- **Exercise goal**
Copy the data exactly. Images are the one exception.

- **Collected data**
------------

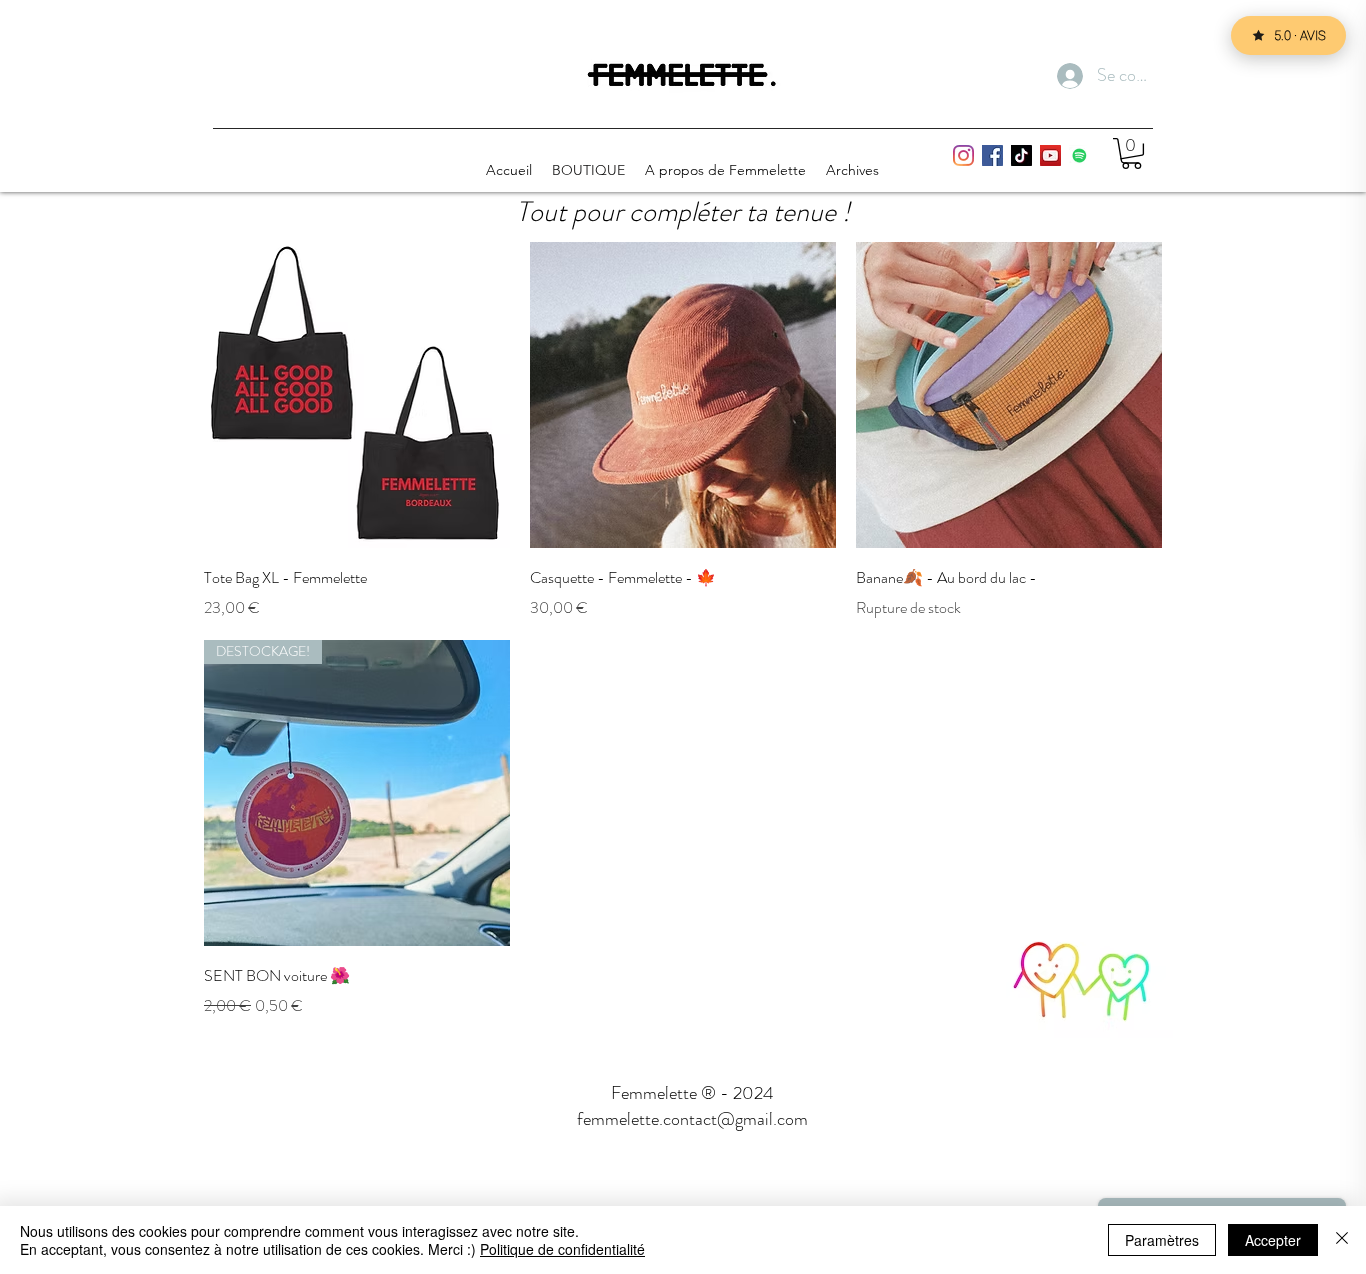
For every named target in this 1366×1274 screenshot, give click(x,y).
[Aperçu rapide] (357, 395)
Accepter (1273, 1240)
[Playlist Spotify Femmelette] (1079, 155)
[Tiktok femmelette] (1021, 155)
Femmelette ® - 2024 (692, 1093)
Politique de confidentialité (562, 1249)
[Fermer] (1342, 1240)
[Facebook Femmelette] (992, 155)
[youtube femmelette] (1050, 155)
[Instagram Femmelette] (963, 155)
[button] (1131, 153)
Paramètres (1162, 1240)
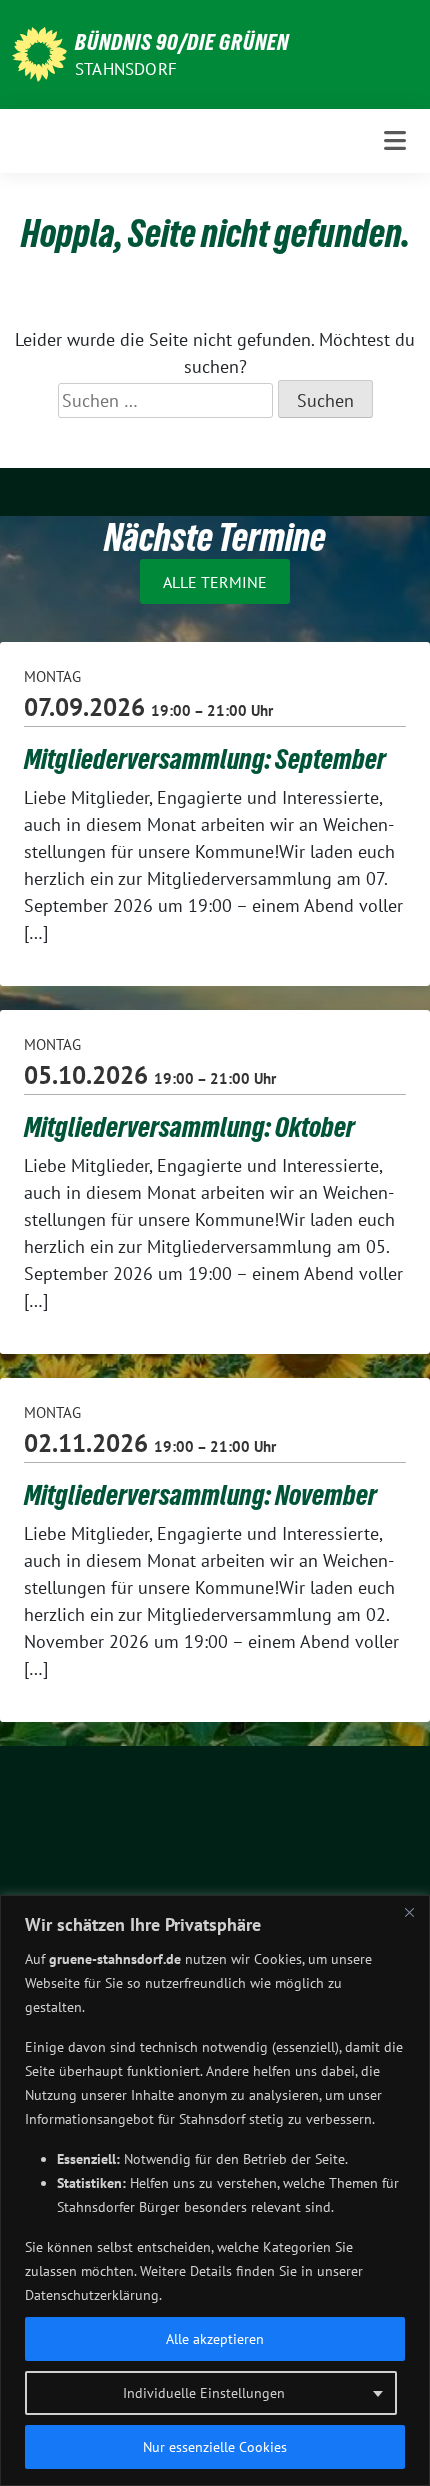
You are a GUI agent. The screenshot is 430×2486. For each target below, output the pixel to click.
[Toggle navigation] (395, 140)
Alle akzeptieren (215, 2339)
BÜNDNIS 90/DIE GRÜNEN (182, 42)
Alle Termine (215, 581)
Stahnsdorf (126, 69)
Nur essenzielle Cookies (215, 2447)
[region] (215, 2190)
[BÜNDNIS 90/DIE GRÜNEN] (39, 52)
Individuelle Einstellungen (204, 2393)
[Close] (409, 1912)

------------

- **Response area**
For every named target in this 1366×1274 screenshot, give click(x,y).
[Aperçu rapide] (357, 395)
Accepter (1273, 1240)
[Playlist Spotify Femmelette] (1079, 155)
[Tiktok femmelette] (1021, 155)
Femmelette ® - 2024 (692, 1093)
Politique de confidentialité (562, 1249)
[Fermer] (1342, 1240)
[Facebook Femmelette] (992, 155)
[youtube femmelette] (1050, 155)
[Instagram Femmelette] (963, 155)
[button] (1131, 153)
Paramètres (1162, 1240)
You are a GUI agent. The screenshot is 430×2486. For each target below, output the pixel to click.
[Toggle navigation] (395, 140)
Alle akzeptieren (215, 2339)
BÜNDNIS 90/DIE GRÜNEN (182, 42)
Alle Termine (215, 581)
Stahnsdorf (126, 69)
Nur essenzielle Cookies (215, 2447)
[region] (215, 2190)
[BÜNDNIS 90/DIE GRÜNEN] (39, 52)
Individuelle Einstellungen (204, 2393)
[Close] (409, 1912)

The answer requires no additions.